Consider a three-dimensional four-wave light mixing geometry as schematically shown in Fig. 1. The four beams all travel in the near-forward direction. Two beams have a frequency ω1, which is offset by a fixed amount Δ = ω1 - ω3S,3P from a resonant line of the Na atom. Their wave vectors, k 1 and k 1′, respectively, lie in the vertical plane. A third beam, at frequency ω2, has a wave vector k 2 in the horizontal plane. In four-wave mixing, the generation of a new beam in the horizontal plane is observed with wave vector k 1 + k 1 ′ - k 2 and frequency 2ω1 - ω2. As the frequency ω2 is varied over an interval of about 40 cm−1 around the value of ω1, seven resonances in the intensity of the new beam, J(2ω1 - ω2), have been observed by Prior et al.1 in mixtures of Na vapor and helium.

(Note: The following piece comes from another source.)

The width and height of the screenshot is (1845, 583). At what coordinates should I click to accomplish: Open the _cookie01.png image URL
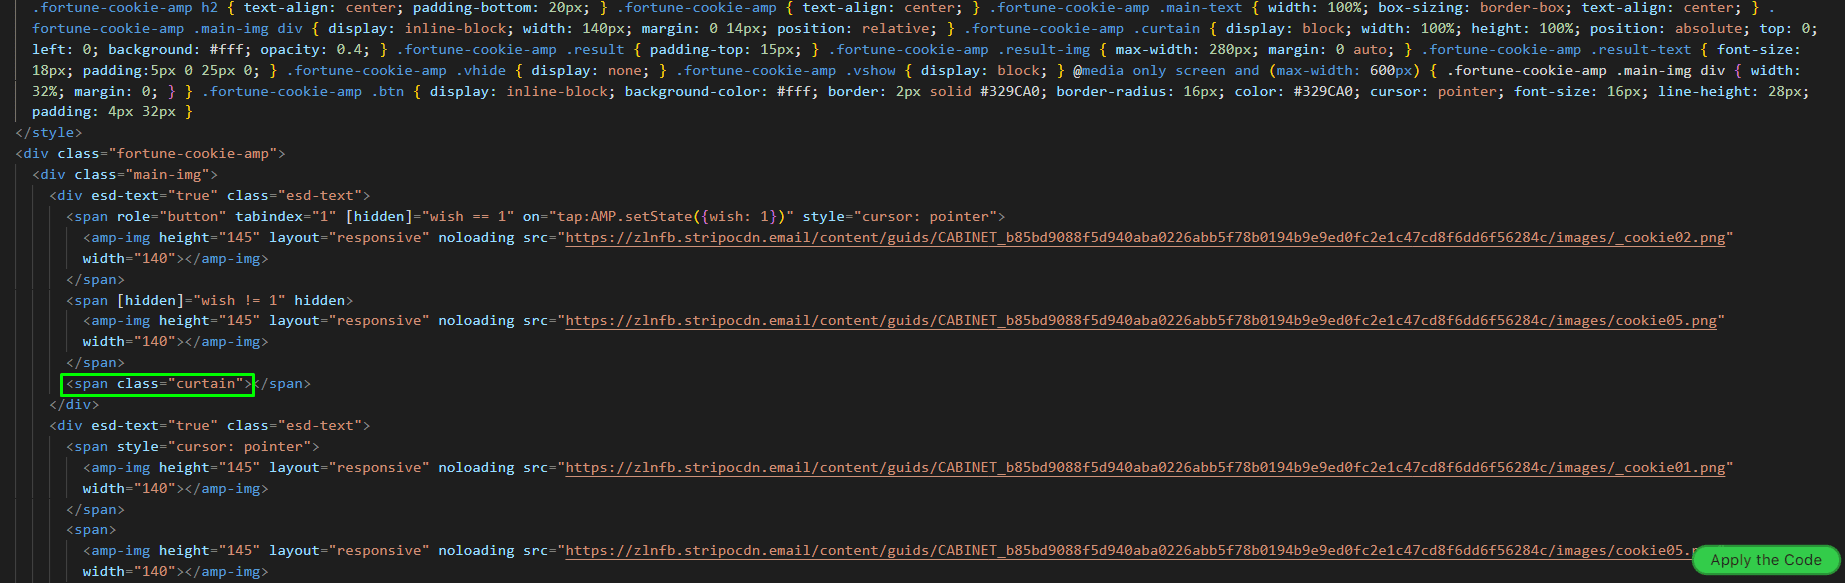tap(1145, 468)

These are schematically indicated in Fig. 2. Four of these are familiar one-photon resonant enhanced four-wave mixing processes. The remaining three resonances, at ω2 = ω1, and at ω2 = ω1 ± 17 cm−1, are only observable in the presence of collisions, which can be controlled by the pressure of helium buffer gas.

Keywords

Central Resonance Raman Resonance Coherent Model Zeeman Sublevel Collisional Narrowing 
These keywords were added by machine and not by the authors. This process is experimental and the keywords may be updated as the learning algorithm improves.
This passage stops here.